§ **Description of the task**
Make an exact copy of the entries, and keep any pictures out of it.

§ **Data supplied**
════

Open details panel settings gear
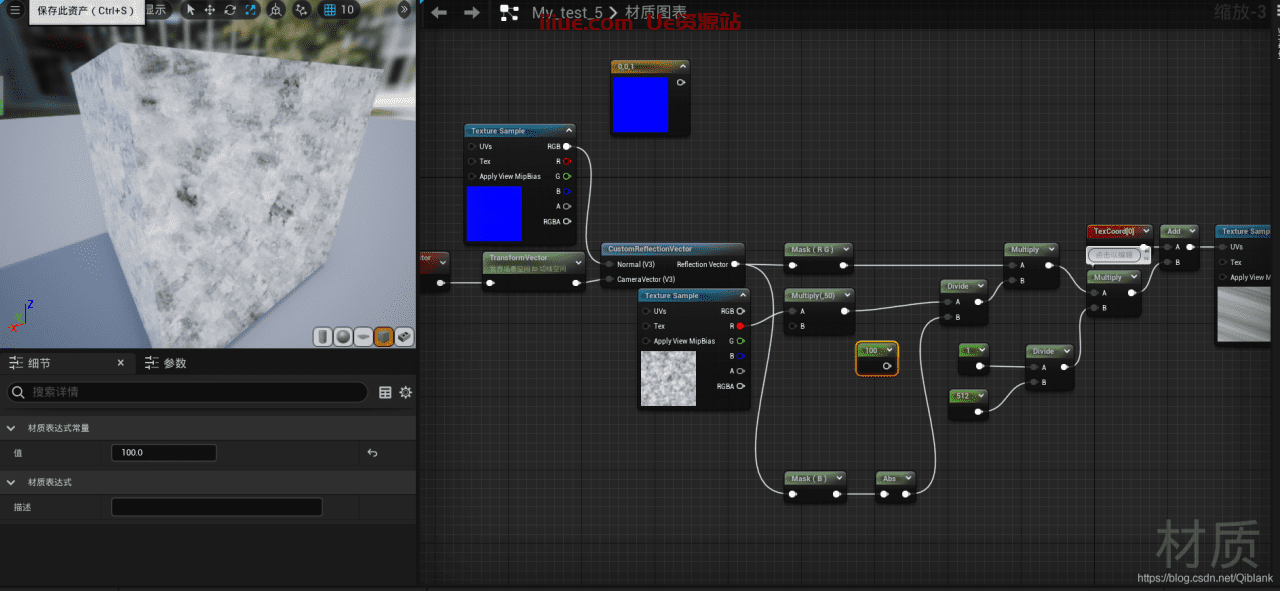 pos(405,393)
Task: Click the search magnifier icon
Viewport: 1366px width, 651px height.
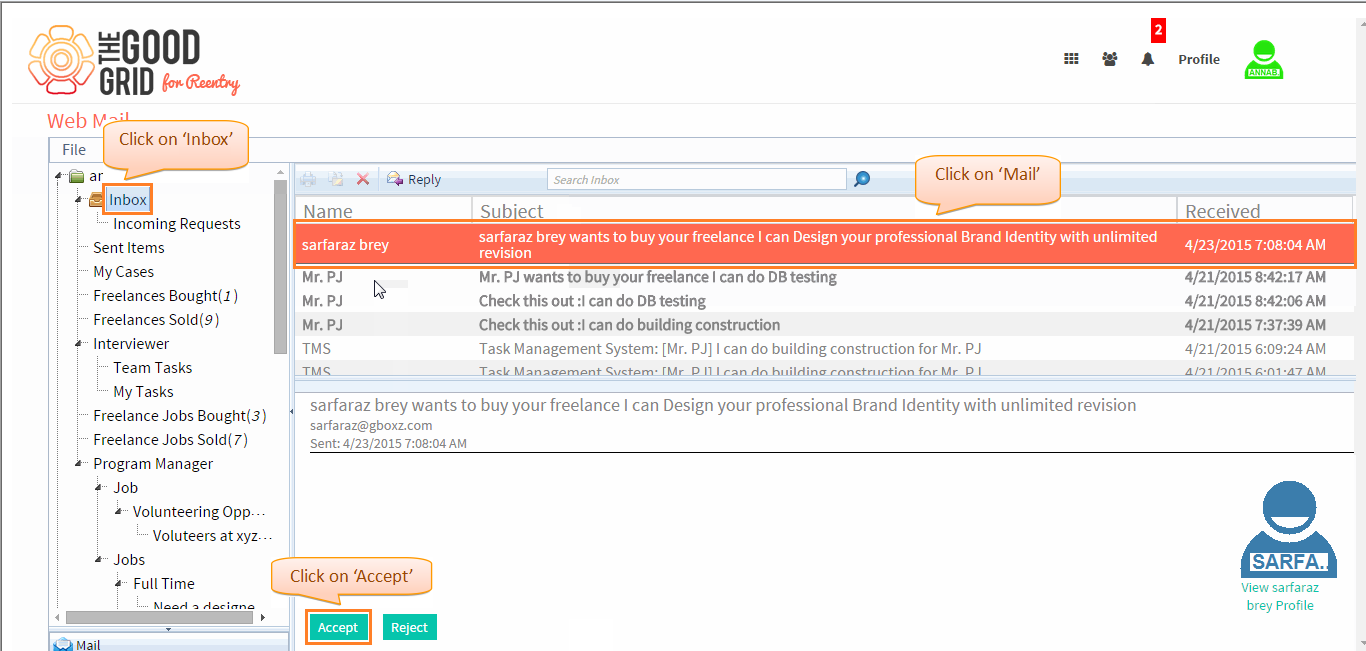Action: pyautogui.click(x=862, y=179)
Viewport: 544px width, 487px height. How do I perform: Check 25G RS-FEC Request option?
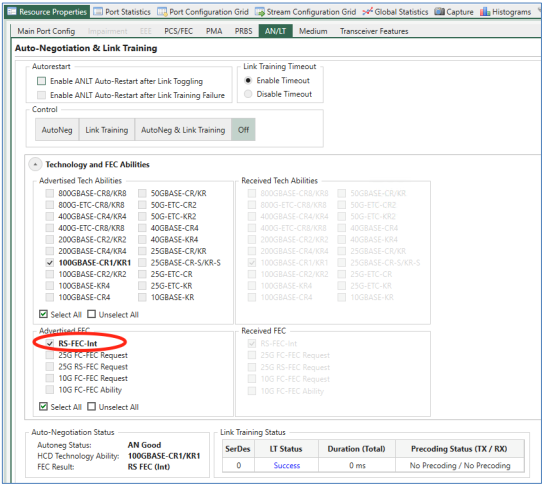coord(50,367)
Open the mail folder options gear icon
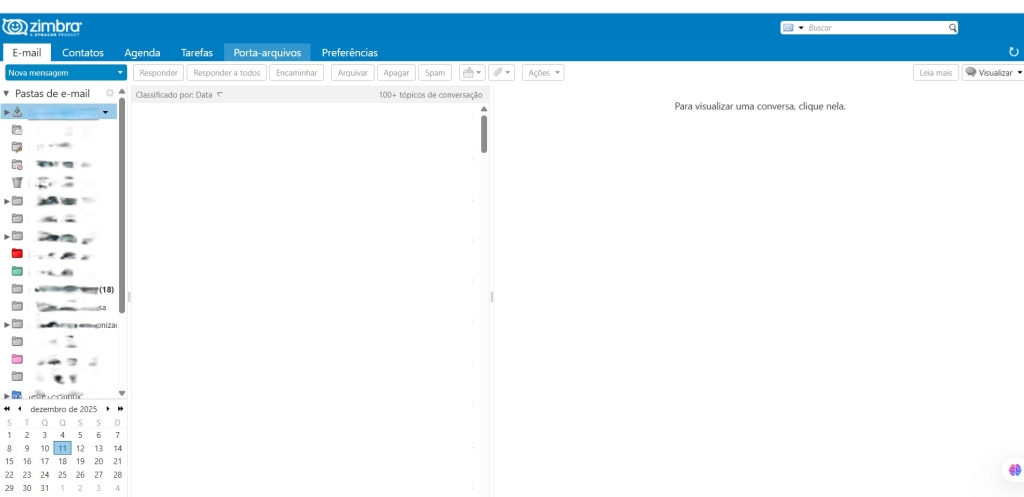The width and height of the screenshot is (1024, 497). pyautogui.click(x=110, y=94)
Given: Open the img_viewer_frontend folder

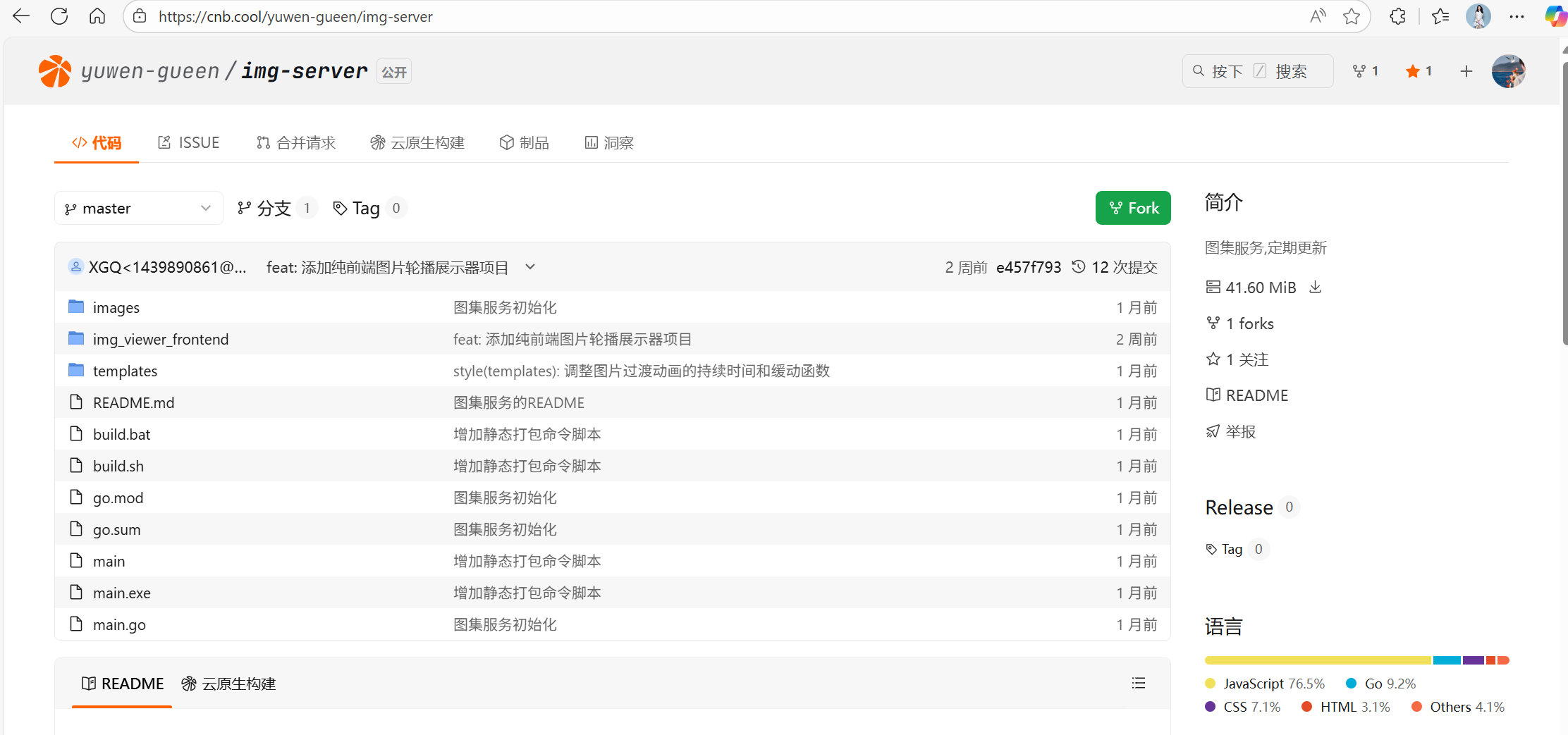Looking at the screenshot, I should coord(161,339).
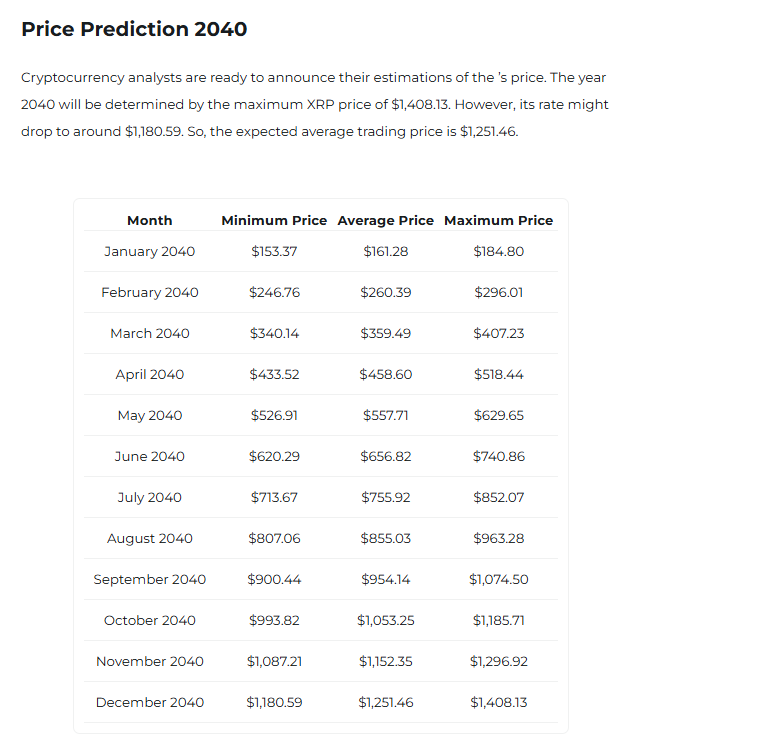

════

§ **Answer**
Open details panel settings gear
 pos(405,393)
Task: Click the search magnifier icon
Viewport: 1366px width, 651px height.
Action: pyautogui.click(x=862, y=179)
Viewport: 544px width, 487px height. How do I perform: Check 25G RS-FEC Request option?
coord(50,367)
Open the mail folder options gear icon
The width and height of the screenshot is (1024, 497). pyautogui.click(x=110, y=94)
Given: Open the img_viewer_frontend folder

Looking at the screenshot, I should coord(161,339).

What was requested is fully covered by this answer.